→ Texte fourni

■ ■ ■ ■ ■

Il y a dans le mouvement des gilets jaunes une addition de revendications qui traduit un besoin profond de changer de modèle, besoin perçu par le candidat Macron et enclenché dès les premières semaines de son mandat. La difficulté, nul ne l’ignorait, résidait dans le hiatus entre le temps court et le temps long. Le négliger était probablement de nature à fragiliser le climat social.
En définitive, la «Suppression des privilèges» (lesquels ?) ou «la présence physique obligatoire des élus en Assemblée » ne sonneraient-ils pas comme un avertissement à ceux encore tentés de saborder la proportionnelle ? Que dire encore de la «fin des régimes spéciaux» ? Sinon que telle est précisément le but de la mission confiée à Jean-Paul Delevoye, et par ailleurs poursuivie dans une rare sérénité, pour plus d’équité… Que dire enfin des louables « que des emplois soient créés pour les chômeurs » et « augmentation des allocations handicapés » ? Elles figurent dans la stratégie nationale de lutte contre la pauvreté énoncée par le Président de la République le 13 septembre dernier… Ainsi le mouvement des gilets jaunes nous dirait « A bas le Macronisme !» Vraiment ?

■ ■ ■ ■ ■

→ Jeu de données
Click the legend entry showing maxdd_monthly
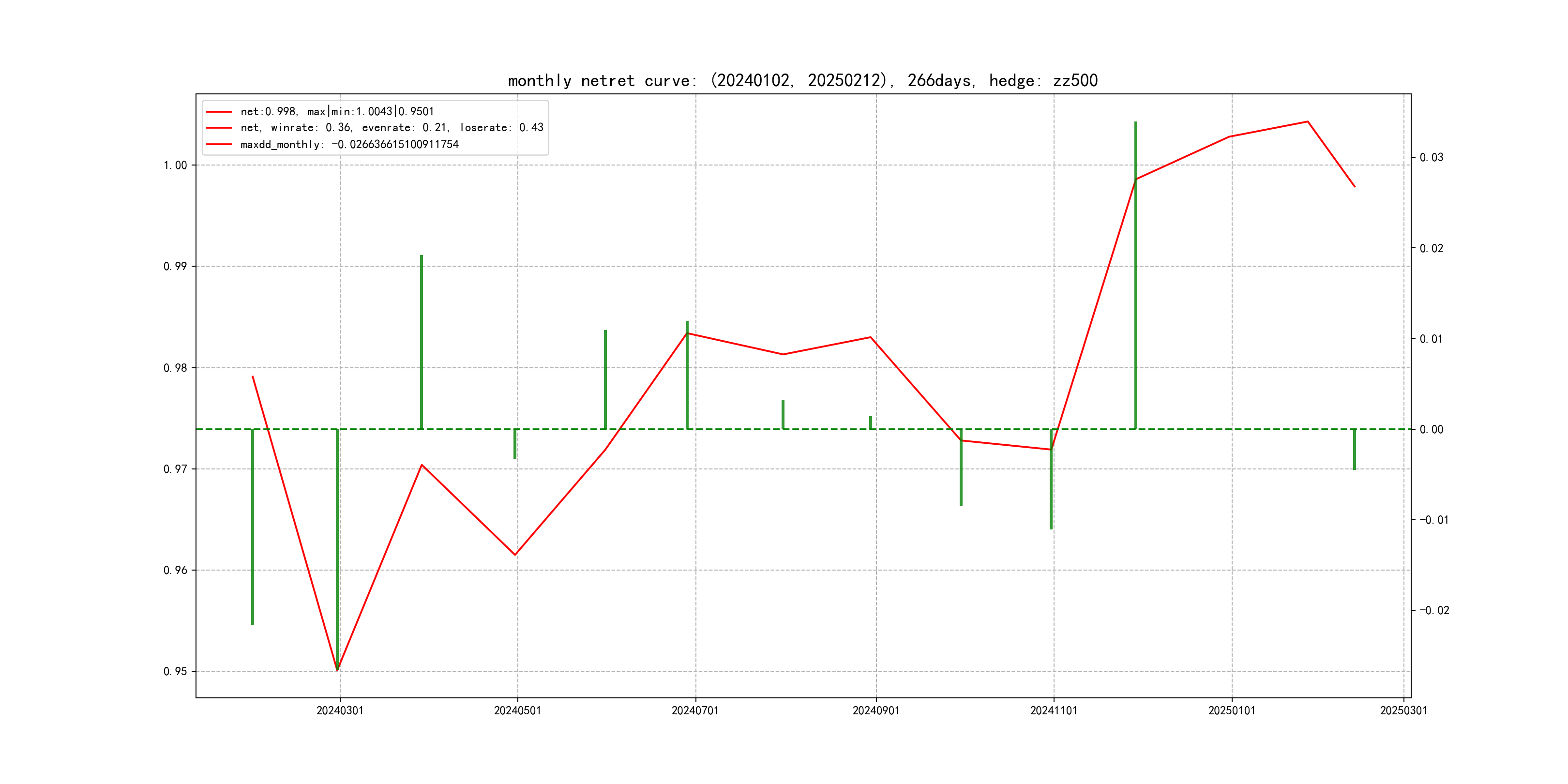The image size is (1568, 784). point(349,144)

■ ■ ■ ■ ■

→ À faire
[1] Recopiez à l'identique tout le passage du texte sur les gilets jaunes, depuis « Il y a dans » jusqu'à « le climat social. ».
[2] Prolongez le texte sur les gilets jaunes au-delà de sa dernière phrase.

→ Résultats des tâches
[1]
Il y a dans le mouvement des gilets jaunes une addition de revendications qui traduit un besoin profond de changer de modèle, besoin perçu par le candidat Macron et enclenché dès les premières semaines de son mandat. La difficulté, nul ne l’ignorait, résidait dans le hiatus entre le temps court et le temps long. Le négliger était probablement de nature à fragiliser le climat social.

[2]
Si la priorité est désormais au rétablissement de l’ordre public, le pays n’en reste pas moins traversé par deux questions essentielles.
La première est « quelle réponse institutionnelle apporter à une colère qui semble avoir pour cause… les institutions elles-mêmes » ? On voit bien que chacun aura à accomplir une partie du chemin : les pouvoirs publics en faisant preuve de modestie et les citoyens en acceptant de renouer avec un principe de réalité républicain. Si la démocratie est le droit de tout dire et tout faire… elle ne saurait être le droit de dire et faire n’importe quoi ! Je ne serais pas surpris que dans les jours à venir l’on redécouvre les vertus un peu oubliées du contrat social… Facebook ne remplacera jamais Rousseau. Qu’on se le dise !
La seconde question, précisément, est celle de la réduction du hiatus entre temps court et temps long, auquel tout pouvoir a été confronté à un moment ou un autre de son exercice. Peut-être injustement caricaturé et réduit à l’« immobilisme français «, ce hiatus n’en demeure pas moins la racine du malaise en cet automne 2018.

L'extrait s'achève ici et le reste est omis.